Queen Charlotte's Cottage dates from 1772, and is one of the earliest examples of a cottage orné. The design is timber-framed with brick infill, which has been attributed to the North German vernacular which the Queen will have recalled from her childhood. The roof is thatched, and the simple doors are made of rough planks with wooden latches. The windows, which are large for a cottage, are recycled 17th-century frames with leaded panes. Inside, the cottage is more elaborate than is usual for a cottage orné. There are two main rooms: the Print Room downstairs and the Picnic Room above it, linked by a cantilevered staircase. The Picnic Room was painted by Princess Elizabeth (who had been taught botanical drawing by Franz Bauer) in the early 19th-century to represent the interior of a bower.

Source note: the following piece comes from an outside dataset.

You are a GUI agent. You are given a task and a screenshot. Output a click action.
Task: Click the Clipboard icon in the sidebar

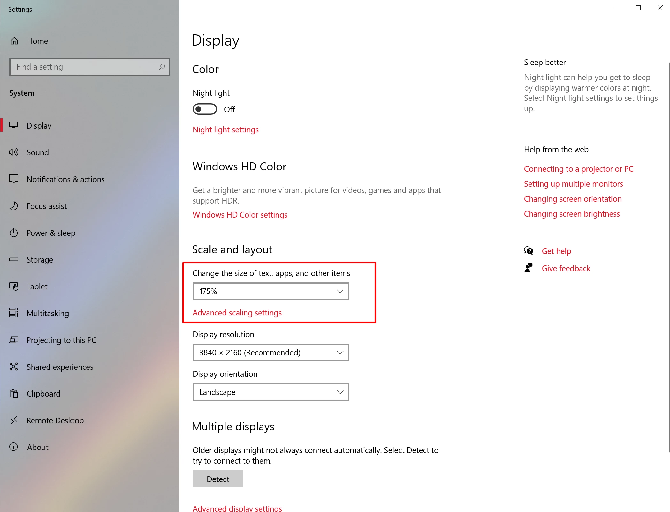click(x=14, y=393)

The earliest description of the cottage is from 1774, in which the design is attributed to Charlotte herself. As the Queen paid for the work herself, the records were in her Privy Purse papers, which have not been traced. There is some evidence that Sir William Chambers (who designed the nearby Great Pagoda for Princess Augusta in 1762 and a number of other features at Kew) turned the Queen's ideas into architect's plans. Queen Charlotte's Cottage was extended in 1805 with a half-timbered second storey and a thatched roof.

The thatching is Norfolk reed, which is the original material, with a sedge, patterned ridge. The cottage is fitted with a sprinkler system, and the sprinklers poke through the thatch in places. The most recent thatching was undertaken by Bardsley & Brown Ltd.

==The grounds==
From 1792 Queen Charlotte kept kangaroos in the rear paddock, until 1806 when it was turned into a flower garden by W. T. Aiton.

==Opening to the public==
Queen Victoria rarely visited the cottage, but it was maintained by a housekeeper throughout her reign. The writer Sir Arthur Helps lived in the cottage on a grace and favour basis from 1867 until his death in 1875. In 1898 she gave both the cottage and Kew Palace to the public to commemorate her diamond jubilee the previous year. The gift of the cottage was conditional upon the grounds being left in an uncultivated state. Both the cottage and Kew Palace, as well as the Pagoda, are now maintained by Historic Royal Palaces and are open to visitors.

In October 2021, the building was one of 142 sites across England to receive part of a £35-million injection into the government's Culture Recovery Fund.